→ Exercise requirements: Go through the entries below and print, exactly, the lines starting at the one with "Survey on SME Business Conditions, 2010.7-9, 121st" and ending at the one with "SSJDA Panel Wave 6, October 2023 (228, 2319)", keeping both ends and no others.

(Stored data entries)
-*-

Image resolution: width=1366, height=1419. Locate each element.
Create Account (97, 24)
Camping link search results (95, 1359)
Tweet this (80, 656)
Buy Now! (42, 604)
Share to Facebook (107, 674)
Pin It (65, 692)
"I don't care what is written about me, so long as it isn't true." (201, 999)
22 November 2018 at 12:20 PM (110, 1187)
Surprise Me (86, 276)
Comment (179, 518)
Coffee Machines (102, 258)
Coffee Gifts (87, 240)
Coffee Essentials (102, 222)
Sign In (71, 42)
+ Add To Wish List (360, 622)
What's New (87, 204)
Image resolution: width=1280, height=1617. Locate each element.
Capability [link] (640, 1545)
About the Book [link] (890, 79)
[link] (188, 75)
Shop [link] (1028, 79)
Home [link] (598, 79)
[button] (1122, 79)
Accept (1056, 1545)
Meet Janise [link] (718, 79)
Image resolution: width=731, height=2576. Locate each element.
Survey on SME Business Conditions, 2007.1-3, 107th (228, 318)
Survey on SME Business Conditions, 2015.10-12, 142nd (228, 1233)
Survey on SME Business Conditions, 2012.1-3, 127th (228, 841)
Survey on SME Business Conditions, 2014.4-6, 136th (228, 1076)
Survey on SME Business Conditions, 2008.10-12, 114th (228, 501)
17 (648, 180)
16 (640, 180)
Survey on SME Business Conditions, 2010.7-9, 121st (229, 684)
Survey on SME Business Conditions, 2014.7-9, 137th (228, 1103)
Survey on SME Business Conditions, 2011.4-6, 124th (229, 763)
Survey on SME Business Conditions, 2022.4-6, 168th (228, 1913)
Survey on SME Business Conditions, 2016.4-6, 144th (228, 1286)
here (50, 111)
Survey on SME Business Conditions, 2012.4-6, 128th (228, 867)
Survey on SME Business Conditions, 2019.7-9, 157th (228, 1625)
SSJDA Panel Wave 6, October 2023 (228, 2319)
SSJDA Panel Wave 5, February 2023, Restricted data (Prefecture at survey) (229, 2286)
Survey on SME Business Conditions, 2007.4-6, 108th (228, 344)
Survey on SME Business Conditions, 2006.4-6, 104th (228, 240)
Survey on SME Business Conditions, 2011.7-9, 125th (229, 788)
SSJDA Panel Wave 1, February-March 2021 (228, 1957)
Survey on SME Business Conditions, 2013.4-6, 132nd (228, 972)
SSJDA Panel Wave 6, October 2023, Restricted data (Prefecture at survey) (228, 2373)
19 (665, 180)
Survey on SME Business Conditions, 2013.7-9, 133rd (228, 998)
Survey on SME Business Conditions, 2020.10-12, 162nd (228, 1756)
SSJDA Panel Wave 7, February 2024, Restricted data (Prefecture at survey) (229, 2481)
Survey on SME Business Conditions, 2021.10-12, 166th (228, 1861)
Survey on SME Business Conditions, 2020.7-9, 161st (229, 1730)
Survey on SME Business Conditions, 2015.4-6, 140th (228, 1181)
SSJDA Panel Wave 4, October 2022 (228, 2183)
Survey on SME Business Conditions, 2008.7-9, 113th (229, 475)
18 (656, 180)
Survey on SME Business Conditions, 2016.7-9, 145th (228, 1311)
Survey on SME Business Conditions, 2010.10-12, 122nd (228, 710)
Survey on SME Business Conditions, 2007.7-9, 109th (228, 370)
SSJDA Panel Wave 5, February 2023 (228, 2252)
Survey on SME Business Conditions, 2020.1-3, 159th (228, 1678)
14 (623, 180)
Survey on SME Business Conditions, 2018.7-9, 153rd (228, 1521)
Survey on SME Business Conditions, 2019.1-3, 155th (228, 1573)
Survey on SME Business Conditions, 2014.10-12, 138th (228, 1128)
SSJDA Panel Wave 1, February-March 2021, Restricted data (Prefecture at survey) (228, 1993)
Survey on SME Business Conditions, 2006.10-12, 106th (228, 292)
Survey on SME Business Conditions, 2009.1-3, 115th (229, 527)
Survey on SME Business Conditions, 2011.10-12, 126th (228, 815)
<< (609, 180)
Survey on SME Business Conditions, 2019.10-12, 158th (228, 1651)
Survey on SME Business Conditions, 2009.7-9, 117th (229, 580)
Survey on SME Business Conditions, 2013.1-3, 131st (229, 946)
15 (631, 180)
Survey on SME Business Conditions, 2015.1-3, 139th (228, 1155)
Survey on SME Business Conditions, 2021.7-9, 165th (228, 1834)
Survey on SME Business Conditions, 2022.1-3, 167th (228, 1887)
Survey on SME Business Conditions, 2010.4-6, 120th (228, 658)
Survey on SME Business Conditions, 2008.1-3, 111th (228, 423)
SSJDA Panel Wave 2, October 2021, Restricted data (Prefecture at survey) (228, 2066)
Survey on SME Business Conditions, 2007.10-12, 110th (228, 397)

-*-

→ Expected answer:
Survey on SME Business Conditions, 2010.7-9, 121st (229, 684)
Survey on SME Business Conditions, 2014.7-9, 137th (228, 1103)
Survey on SME Business Conditions, 2011.4-6, 124th (229, 763)
Survey on SME Business Conditions, 2022.4-6, 168th (228, 1913)
Survey on SME Business Conditions, 2016.4-6, 144th (228, 1286)
here (50, 111)
Survey on SME Business Conditions, 2012.4-6, 128th (228, 867)
Survey on SME Business Conditions, 2019.7-9, 157th (228, 1625)
SSJDA Panel Wave 6, October 2023 (228, 2319)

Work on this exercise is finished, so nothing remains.